Once such less-acknowledged feature, has been domestic violence, now known to be common to many women’s lives, crossing ethnicities and classes, but less readily seen as an issue confronting older women and those who work with them. The article by Carthy, Watson and Becker suggests that this in itself may make it less likely that older women can as readily find therapists able and facilitated to address intimate partner violence. However, their qualitative interview study with mental health workers went further in indicating that therapists themselves can experience helplessness, for addressing intimate partner violence in the multidisciplinary working context.

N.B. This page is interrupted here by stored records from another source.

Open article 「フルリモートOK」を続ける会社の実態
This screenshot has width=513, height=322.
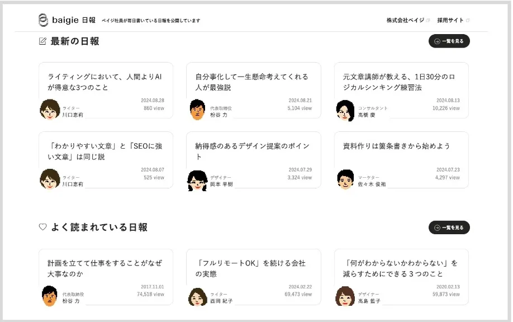(251, 268)
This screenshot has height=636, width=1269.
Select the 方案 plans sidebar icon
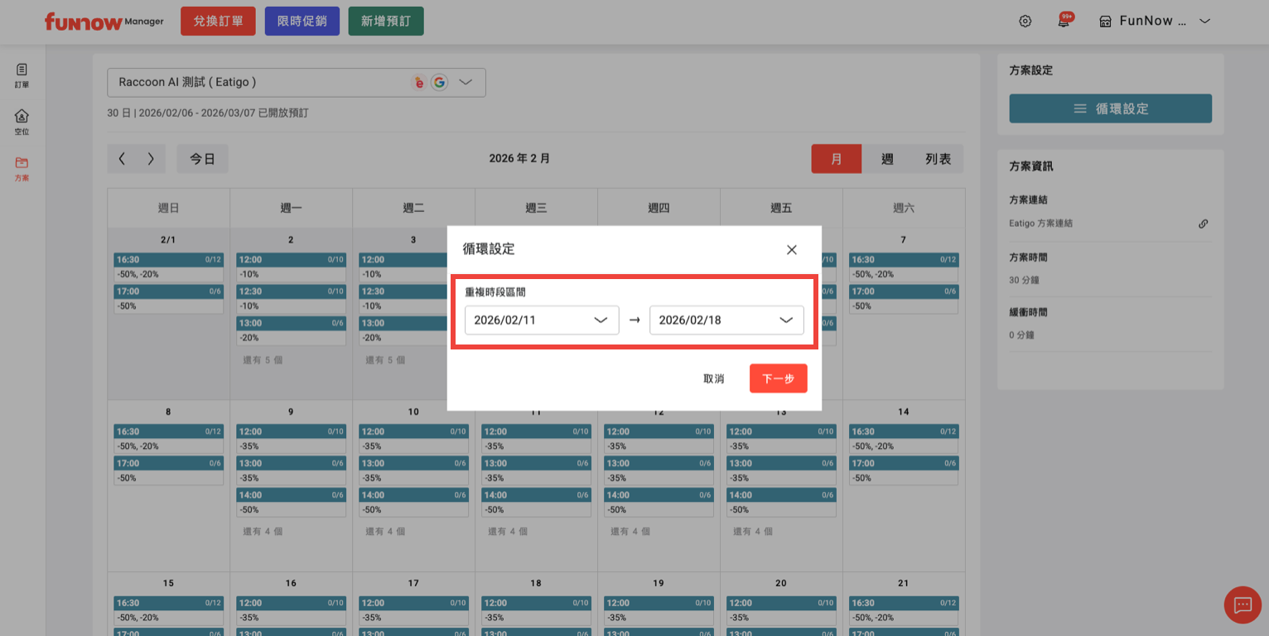(22, 168)
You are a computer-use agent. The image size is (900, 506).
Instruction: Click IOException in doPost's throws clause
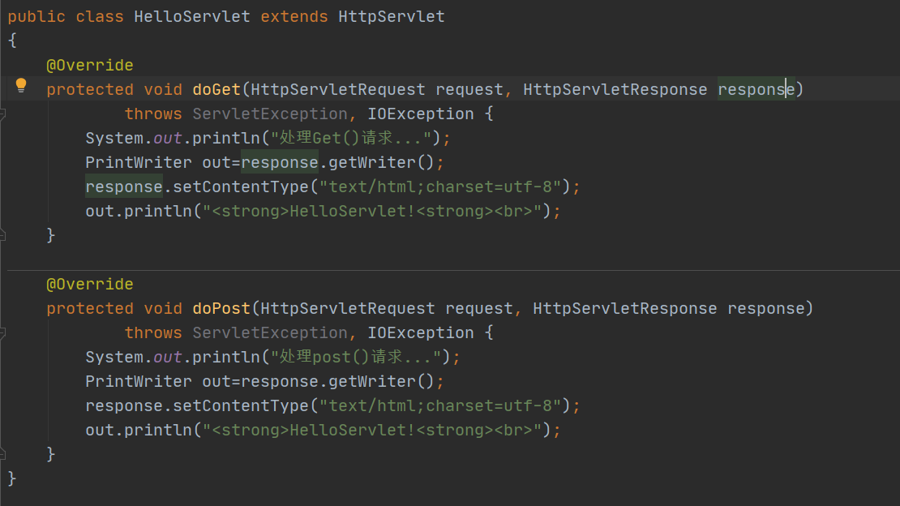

The potential for patient experience of extending some principles of dementia friendly communities to the more specialist environments of a hospital cardiac catheter laboratory is evaluated in the questionnaire study of staff views reported by Ainsworth and Richardson. This study, which is the first to measure attitudes to working with patients with dementia in a cardiac laboratory environment, confirmed impressions that this environment did not lend itself to adapting to the needs of patients with dementia, without appropriate and specific training and resourcing.

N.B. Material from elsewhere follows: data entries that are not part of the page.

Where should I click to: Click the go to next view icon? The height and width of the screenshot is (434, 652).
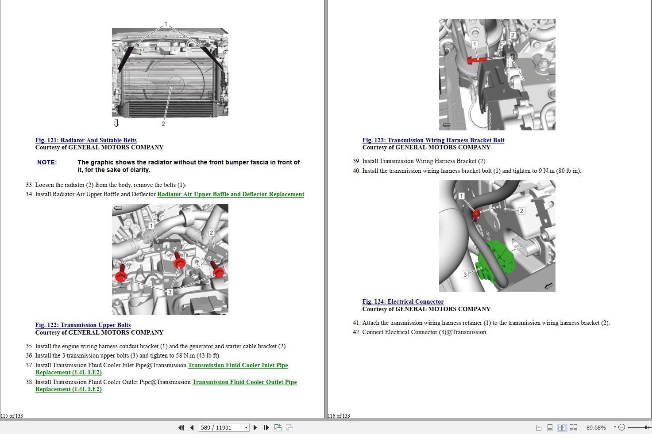pos(289,427)
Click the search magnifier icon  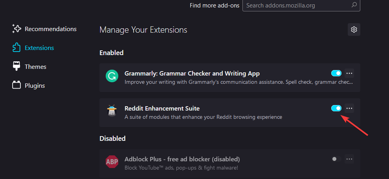coord(354,5)
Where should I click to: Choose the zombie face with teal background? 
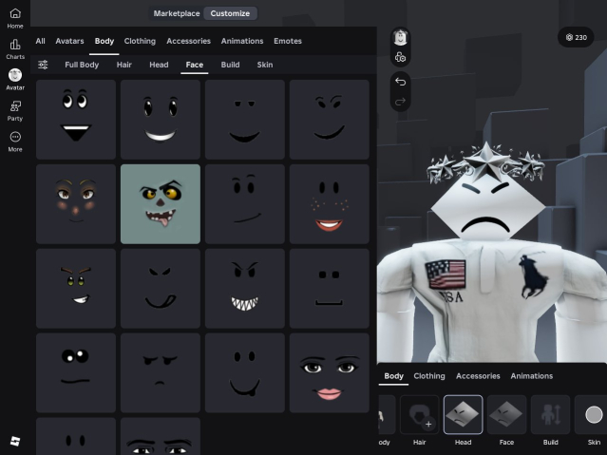point(161,204)
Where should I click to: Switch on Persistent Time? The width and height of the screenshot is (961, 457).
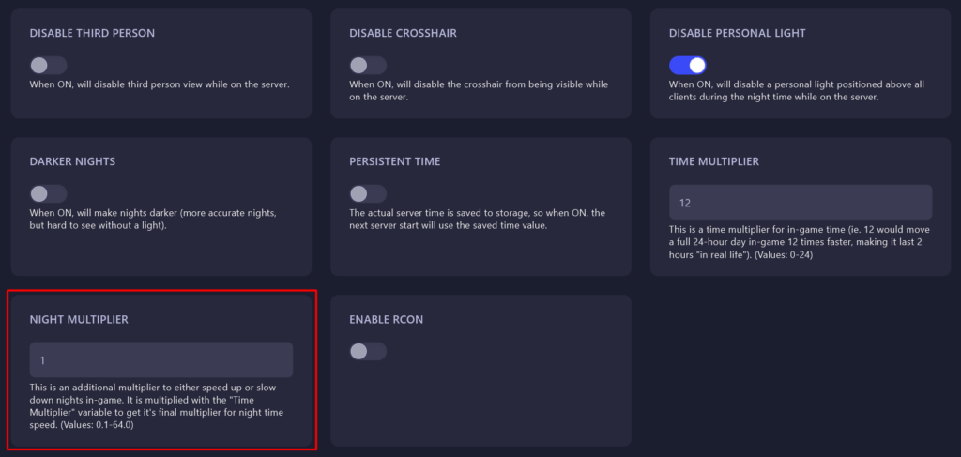pyautogui.click(x=368, y=194)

Continence is another issue rather differently prioritised by service providers and policymakers and older people with living with disabilities and long-term illnesses in the community and by their carers. This is something which can bring heavy financial as well as emotional costs to those affected. Manthorpe, Drennan and Iliffe have reported on the practice implications of the EVIDEM-C study to improve health and social care practice for people with dementia living at home and drawing on their review of the research evidence on prevalence, and evidence of policies and tools to help primary care professionals. These have highlighted the need for these issues to be recognised and addressed locally in terms of the relevance of quality reviewing and audits of local provision of frontline skills, information, services and commissioning.

The consequences of increasing the range of care services for older people in community may or may not promote their independence, either in relation to the aims of provision or their effects. How people adapt to dependency in these circumstances may involve recognising that people themselves will deploy different strategies which will contribute to the type and quality of health and social care outcomes for them. The qualitative interview study carried out with older people in Sweden by Vingare and Carlsson, highlighted four strategies participants used to continue to actively manage their dignity and safety as they live with changes with their care circumstances. However, they saw their work as raising questions for how to maintain quality of care while respecting the strategies of care recipients.

The work of researchers, practitioners, older people themselves and those collaborating with them to build more supportive contexts of care, is seen here to deepen understanding of how this support can be built in changing circumstances with changing populations of older people.